Ryan Richmond owns Relief Choices, a dispensary with three locations throughout the state (including one on Michigan Avenue in Lansing). Unlike some of his colleagues, he’s not quite as threatened by Attorney General Bill Schuette’s vigilance against the voter-approved 2008 ballot initiative.

“As a dispensary owner, a little bit of fear with Schuette isn’t all bad — it’s a necessary fear,” he said Wednesday.

Why? Richmond thinks it’ll clean up the market. If there’s a higher premium placed on operating a reputable shop with state-of-the-art security, clean facilities and associates with even cleaner criminal backgrounds, Richmond said, “It’s only going to change public sentiment” about dispensaries. Richmond’s business on Michigan Avenue also has an innocuous blue and orange sign out front and the lobby is, well, bland. Conspicuous neon green cannabis signs also bother Richmond.
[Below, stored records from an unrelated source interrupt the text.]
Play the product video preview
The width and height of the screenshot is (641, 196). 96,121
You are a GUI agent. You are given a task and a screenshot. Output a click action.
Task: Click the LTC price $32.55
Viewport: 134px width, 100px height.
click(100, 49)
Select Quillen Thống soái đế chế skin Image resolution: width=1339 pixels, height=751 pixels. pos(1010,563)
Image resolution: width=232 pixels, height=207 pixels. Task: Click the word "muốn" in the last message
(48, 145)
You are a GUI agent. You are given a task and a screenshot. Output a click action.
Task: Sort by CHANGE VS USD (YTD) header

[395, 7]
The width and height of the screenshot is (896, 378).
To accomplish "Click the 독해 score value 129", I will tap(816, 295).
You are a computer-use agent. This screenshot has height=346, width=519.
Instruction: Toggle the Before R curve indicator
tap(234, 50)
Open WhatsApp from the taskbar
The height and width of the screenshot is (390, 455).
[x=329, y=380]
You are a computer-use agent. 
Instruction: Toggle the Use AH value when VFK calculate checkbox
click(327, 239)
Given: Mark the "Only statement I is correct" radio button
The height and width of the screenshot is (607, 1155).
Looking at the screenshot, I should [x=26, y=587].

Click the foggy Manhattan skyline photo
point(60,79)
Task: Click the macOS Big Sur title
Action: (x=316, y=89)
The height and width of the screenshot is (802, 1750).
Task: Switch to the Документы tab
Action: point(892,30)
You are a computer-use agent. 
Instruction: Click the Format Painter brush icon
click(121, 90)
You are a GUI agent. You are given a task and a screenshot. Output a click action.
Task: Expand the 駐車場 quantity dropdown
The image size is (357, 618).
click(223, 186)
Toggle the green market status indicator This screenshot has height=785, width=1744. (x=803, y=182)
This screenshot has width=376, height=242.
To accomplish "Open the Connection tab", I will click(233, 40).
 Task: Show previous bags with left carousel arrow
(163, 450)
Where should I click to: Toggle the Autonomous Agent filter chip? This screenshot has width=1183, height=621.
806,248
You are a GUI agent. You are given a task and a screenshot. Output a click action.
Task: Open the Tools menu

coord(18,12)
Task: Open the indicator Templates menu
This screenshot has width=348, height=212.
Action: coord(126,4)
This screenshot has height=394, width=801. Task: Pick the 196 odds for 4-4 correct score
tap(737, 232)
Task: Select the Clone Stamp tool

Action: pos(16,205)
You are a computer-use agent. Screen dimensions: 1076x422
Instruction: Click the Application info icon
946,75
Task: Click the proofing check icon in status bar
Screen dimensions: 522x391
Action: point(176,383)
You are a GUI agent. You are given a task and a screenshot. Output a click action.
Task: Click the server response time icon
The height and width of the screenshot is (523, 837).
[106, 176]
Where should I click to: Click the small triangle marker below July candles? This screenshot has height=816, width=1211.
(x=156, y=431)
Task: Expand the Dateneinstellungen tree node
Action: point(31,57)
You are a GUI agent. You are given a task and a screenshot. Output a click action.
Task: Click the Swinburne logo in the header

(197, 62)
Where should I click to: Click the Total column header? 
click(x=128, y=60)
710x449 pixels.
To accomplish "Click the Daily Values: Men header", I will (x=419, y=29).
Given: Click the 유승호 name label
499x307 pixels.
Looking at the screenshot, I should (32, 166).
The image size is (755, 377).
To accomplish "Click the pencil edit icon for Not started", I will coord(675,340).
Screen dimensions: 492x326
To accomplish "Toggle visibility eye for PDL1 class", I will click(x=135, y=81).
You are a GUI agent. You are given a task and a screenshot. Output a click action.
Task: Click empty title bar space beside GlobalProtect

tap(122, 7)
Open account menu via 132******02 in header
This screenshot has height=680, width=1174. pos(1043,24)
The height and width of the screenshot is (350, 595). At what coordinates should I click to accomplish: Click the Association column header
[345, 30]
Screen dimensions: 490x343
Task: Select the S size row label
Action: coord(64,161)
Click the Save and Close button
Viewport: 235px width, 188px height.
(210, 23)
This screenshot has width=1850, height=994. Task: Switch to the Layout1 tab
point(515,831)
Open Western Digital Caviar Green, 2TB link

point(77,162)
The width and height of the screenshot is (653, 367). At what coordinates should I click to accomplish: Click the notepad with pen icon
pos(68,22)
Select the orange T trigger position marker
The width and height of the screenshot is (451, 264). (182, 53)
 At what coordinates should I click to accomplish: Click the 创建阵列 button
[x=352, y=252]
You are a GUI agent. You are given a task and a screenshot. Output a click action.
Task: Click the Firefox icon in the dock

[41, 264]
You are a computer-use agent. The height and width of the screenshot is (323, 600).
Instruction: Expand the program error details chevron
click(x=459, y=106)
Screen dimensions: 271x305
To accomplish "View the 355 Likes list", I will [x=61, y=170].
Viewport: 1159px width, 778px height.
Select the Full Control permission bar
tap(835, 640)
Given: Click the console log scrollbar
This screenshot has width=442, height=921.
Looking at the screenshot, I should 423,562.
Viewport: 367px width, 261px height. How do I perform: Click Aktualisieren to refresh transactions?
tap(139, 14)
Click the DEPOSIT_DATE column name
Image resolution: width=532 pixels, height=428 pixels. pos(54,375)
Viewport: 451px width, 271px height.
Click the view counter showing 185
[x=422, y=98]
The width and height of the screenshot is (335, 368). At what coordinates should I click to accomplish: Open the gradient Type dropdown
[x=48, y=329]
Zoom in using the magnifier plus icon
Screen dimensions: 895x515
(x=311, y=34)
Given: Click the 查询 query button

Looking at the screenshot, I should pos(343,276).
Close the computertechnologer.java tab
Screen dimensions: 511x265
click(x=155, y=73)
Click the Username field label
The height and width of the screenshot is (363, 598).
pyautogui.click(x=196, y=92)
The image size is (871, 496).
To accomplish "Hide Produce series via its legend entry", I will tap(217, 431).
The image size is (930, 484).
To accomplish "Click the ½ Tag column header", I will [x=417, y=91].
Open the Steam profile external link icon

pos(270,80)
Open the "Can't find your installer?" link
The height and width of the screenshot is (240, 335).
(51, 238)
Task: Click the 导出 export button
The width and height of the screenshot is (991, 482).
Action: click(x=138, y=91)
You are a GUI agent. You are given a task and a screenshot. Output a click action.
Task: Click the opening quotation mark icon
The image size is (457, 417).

Of course, Richmond’s motives are partly self-serving because it “limits my competition.” But not totally: “When Schuette’s out there putting fear in the market, it limits some of these (less reputable) shops from opening.”

Richmond also is a board member of the Marijuana Patients Organization, an advocacy group with about 6,000 members; the Medical Marijuana Dispensary Association; and Sensible Michigan, a medical marijuana political action committee. Richmond said he’s also teamed up with the Karoub Associates lobbying firm on his cannabis efforts at the Capitol. 

Richmond’s main focus is on dispensaries. When Schuette held a press conference Aug. 10 with a variety of lawmakers, police officials and doctors to introduce a planned introduction of bills (they say it’s coming this fall), dispensaries were only narrowly included in the package. In fact, Schuette’s proposal would give local control to regulating dispensaries. 

Nonetheless, Schuette told City Pulse that he’s waiting for the court system to decide whether dispensaries are illegal. He was not shy about referring to them as “pot shops” and said they’re “creating easy access to a gateway drug.”

Richmond’s theory is this: Reputable dispensaries will not and should not cower in fear spread by this attorney general who lobbied against Proposal 1 when he was a state Court of Appeals judge in 2008. Schuette implies that anyone who owns a dispensary is illegally dealing drugs next to schools and churches. Richmond concedes that some dispensaries are operated more professionally than others. And if any are run as Schuette suggests, Richmond said they don’t belong in the market. “A lot of people own dispensaries who shouldn’t own ice cream stores.”